Bioconservatives often assert that enhancement technologies must be banned because people will experience irresistible social pressure to use them just to stay competitive. Herold tartly replies, "It's every individual's responsibility to make choices that he feels are good for him. It's not society's responsibility to limit the freedom of other people so that one can feel good about his choices." Bioconservatives, she notes, "fail to make a case for why those who oppose enhancement should be able to exercise free choice while those who desire it should not."
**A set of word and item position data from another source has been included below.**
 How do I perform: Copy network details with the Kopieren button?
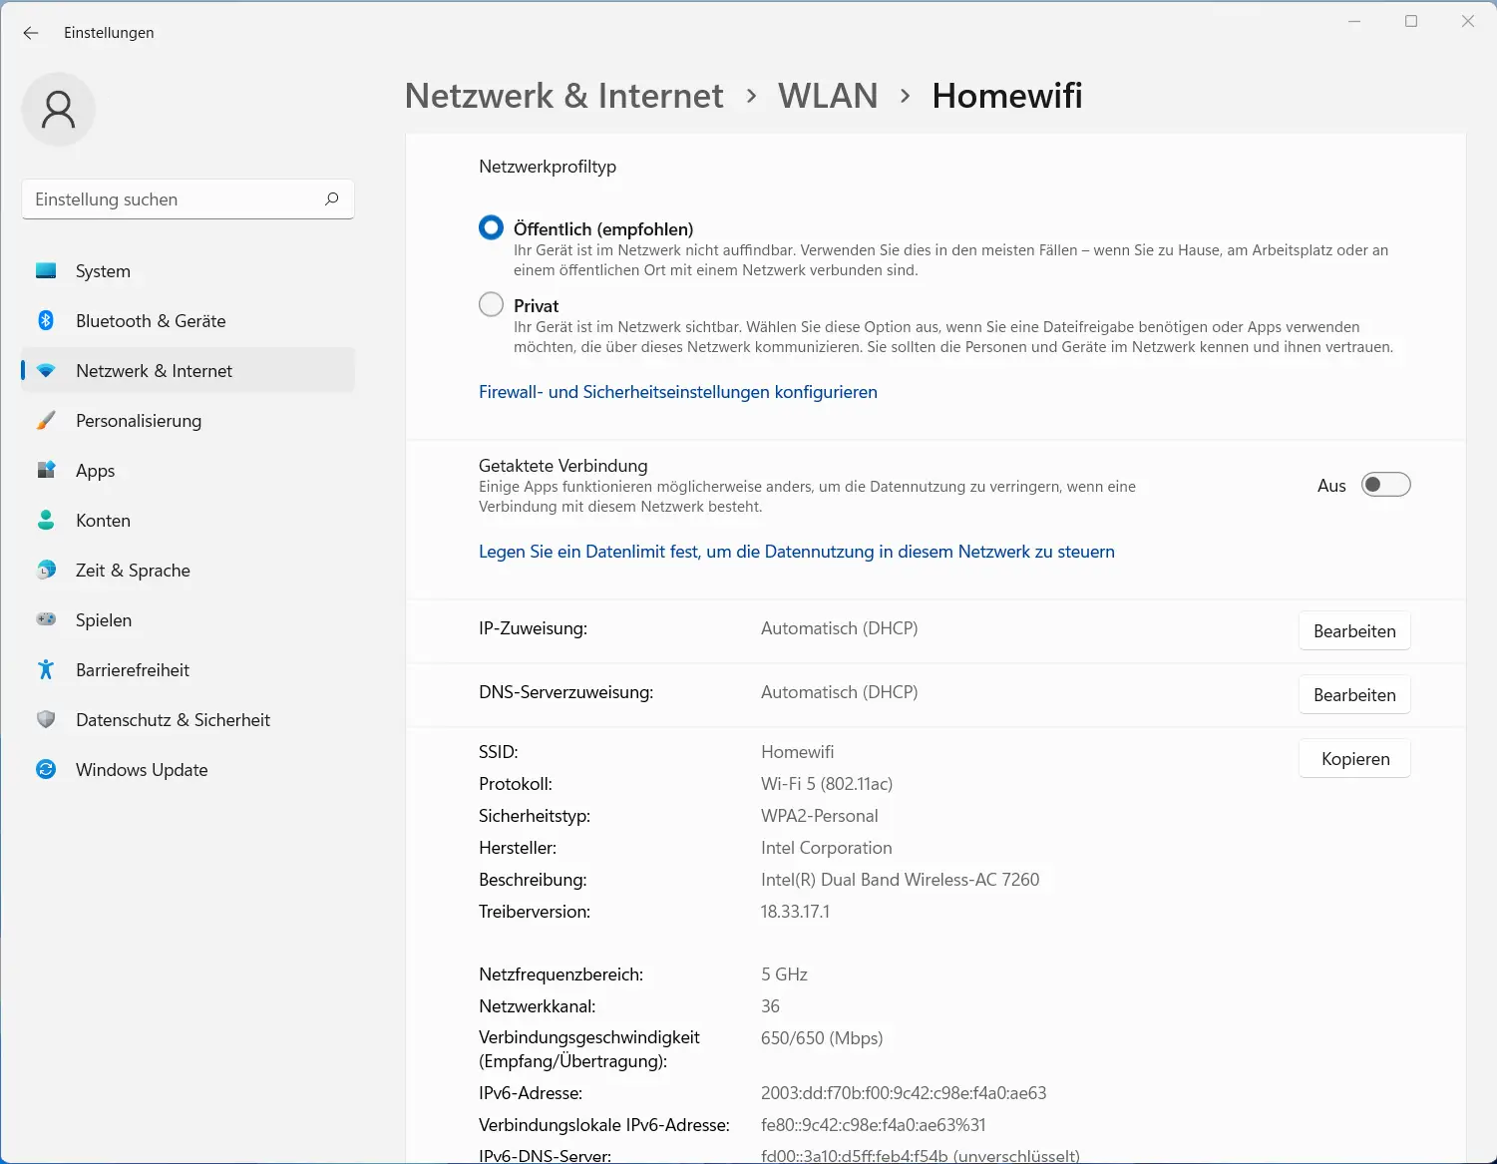(1353, 758)
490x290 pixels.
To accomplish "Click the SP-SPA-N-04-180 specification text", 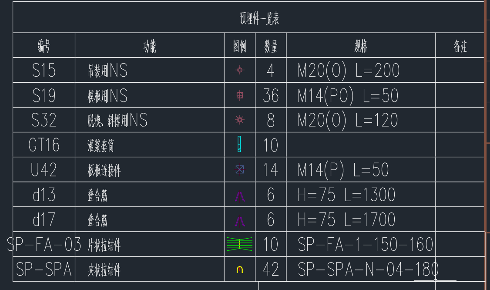I will point(368,270).
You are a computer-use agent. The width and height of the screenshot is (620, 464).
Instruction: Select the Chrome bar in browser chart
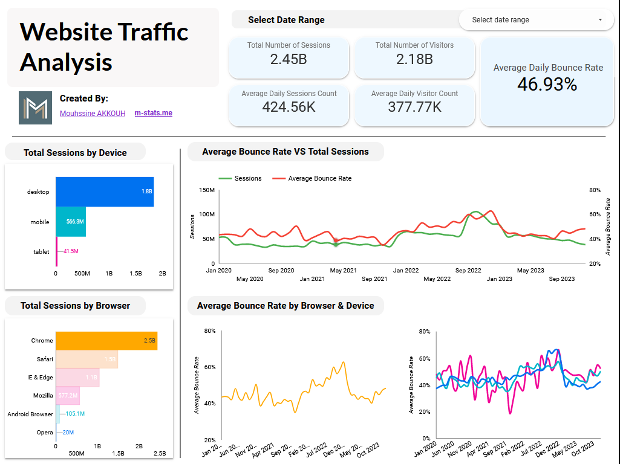click(106, 341)
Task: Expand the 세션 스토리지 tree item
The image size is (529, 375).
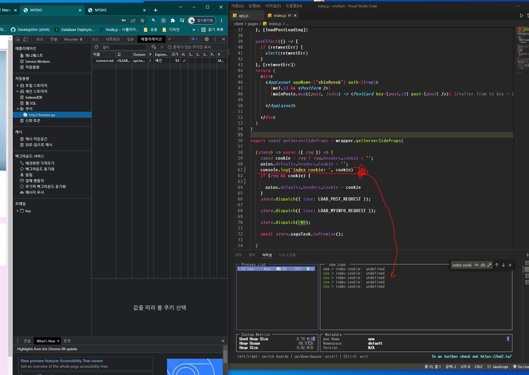Action: (x=18, y=91)
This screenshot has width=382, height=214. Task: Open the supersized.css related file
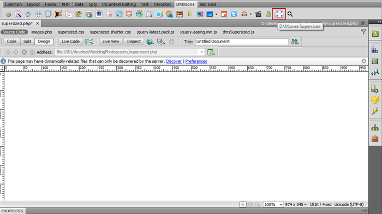coord(71,32)
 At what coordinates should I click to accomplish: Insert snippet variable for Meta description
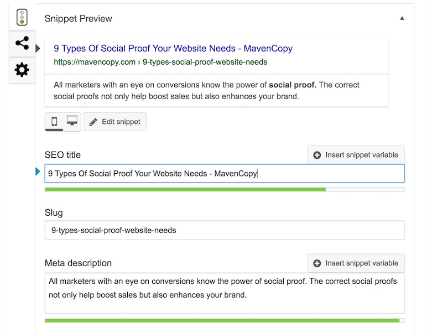(356, 263)
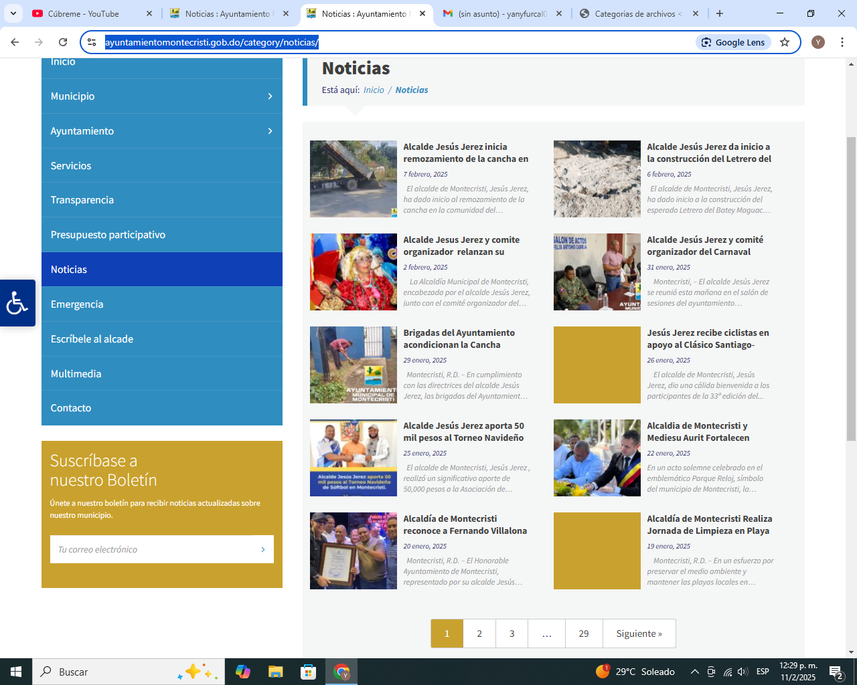Viewport: 857px width, 685px height.
Task: Expand the Ayuntamiento submenu
Action: (x=270, y=131)
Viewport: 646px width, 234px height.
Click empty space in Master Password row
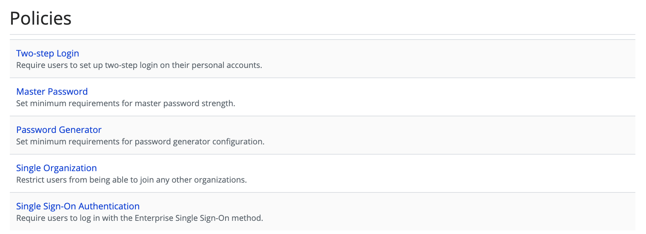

What about concerns about authenticity and dehumanization? Here Herold quotes from a story I did for reason in 2004: "Nothing could be more natural to human beings than striving to liberate ourselves from our biological constraints," I wrote. Moreover, she observes, we haven't yet managed to come up with a good definition of human nature. Herold concludes that "we may only ever see who we are today in the rearview mirror, from a state far more advanced than where we find ourselves now." Let's go find out who we really are.